[[ Reading text open ]]
The way Vanya sees things, his only real problem is that he needs somebody to “loan” him some money to give to Nadya so that he can leave her with a clear conscience. He’s not quite enough of a cad to just abandon her with no resources. Jobs were in short supply for adulterous women in 19th century Russia. Women of any kind, for that matter.  

His favorite candidate for the loan source is his friend and professional nice guy, Alexi (Richard Frederick) who never thinks to mention that he must borrow money himself in order to make the loan.  

But things get increasingly complicated with serious friction between Vanya and the rational, totally “modern” Kolya (John Patrick Moore), leading to a life-threatening situation for Vanya. Nadya’s vulnerability as the town’s admitted adulteress is equally destructive to her.  

Arguably, the only characters in the play who are left undamaged by the fall-out from the couple’s self-centered behavior are a rather simple cleric (Michael Shipley) who admits that he doesn’t really understand what he’s doing there, and a motherly—respectable—woman (Jan Zvaifler) who has befriended Nadya out of pity for her isolation.
[[ Reading text closed ]]
**Required work:**
a) Translate this sentence from the play review into French: "Jobs were in short supply for adulterous women in 19th century Russia."
b) Write the next paragraph of the play review, following on from its final sentence.
[[ Extracted data open ]]
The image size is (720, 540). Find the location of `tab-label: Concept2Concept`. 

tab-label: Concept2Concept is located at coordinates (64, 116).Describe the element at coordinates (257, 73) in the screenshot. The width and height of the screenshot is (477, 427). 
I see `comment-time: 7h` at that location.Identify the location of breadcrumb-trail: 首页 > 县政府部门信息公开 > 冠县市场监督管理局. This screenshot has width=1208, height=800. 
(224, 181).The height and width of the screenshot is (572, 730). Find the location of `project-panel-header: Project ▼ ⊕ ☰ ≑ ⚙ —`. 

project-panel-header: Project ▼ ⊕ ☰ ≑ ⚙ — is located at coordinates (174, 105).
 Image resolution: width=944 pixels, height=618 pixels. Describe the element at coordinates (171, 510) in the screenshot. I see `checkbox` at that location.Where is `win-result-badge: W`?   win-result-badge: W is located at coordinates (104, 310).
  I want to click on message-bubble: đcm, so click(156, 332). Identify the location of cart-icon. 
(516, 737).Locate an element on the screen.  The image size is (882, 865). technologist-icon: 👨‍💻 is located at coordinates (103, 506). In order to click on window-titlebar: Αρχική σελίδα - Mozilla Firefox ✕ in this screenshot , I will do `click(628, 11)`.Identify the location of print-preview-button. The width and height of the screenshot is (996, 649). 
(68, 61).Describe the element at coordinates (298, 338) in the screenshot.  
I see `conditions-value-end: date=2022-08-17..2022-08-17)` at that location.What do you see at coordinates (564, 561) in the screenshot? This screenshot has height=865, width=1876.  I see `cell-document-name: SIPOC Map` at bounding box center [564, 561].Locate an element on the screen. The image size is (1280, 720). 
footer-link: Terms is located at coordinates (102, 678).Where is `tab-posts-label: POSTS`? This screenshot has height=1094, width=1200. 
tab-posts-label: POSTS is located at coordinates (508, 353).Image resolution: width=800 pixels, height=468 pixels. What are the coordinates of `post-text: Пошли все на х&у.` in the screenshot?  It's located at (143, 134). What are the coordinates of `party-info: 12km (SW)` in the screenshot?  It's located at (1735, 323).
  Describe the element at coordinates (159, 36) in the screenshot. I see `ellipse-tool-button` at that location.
[[ Extracted data closed ]]
**Results for the exercise:**
a) Les emplois étaient rares pour les femmes adultères dans la Russie du XIXe siècle.

b)
The Duel is serious, of course, but it’s not a downer; and it’s not melodrama. Chekhov was far too creative to fall into such superficiality and this production is far too sophisticated to head in that direction. It should be mentioned that in addition to the actors’ strong performances, several are gifted with first-rate singing voices which are used to great advantage toward the end of the play.  

While the material is old, this is actually a new play. All of Central Works’ plays are new. The hand-in-glove fit of the actors in their roles is more than good fortune: they’re selected before the play is written, and they then collaborate in the playwright’s creative process. It’s a method of play development based on the techniques of a British group called the Joint Stock Theatre Company of Britain.  

It works.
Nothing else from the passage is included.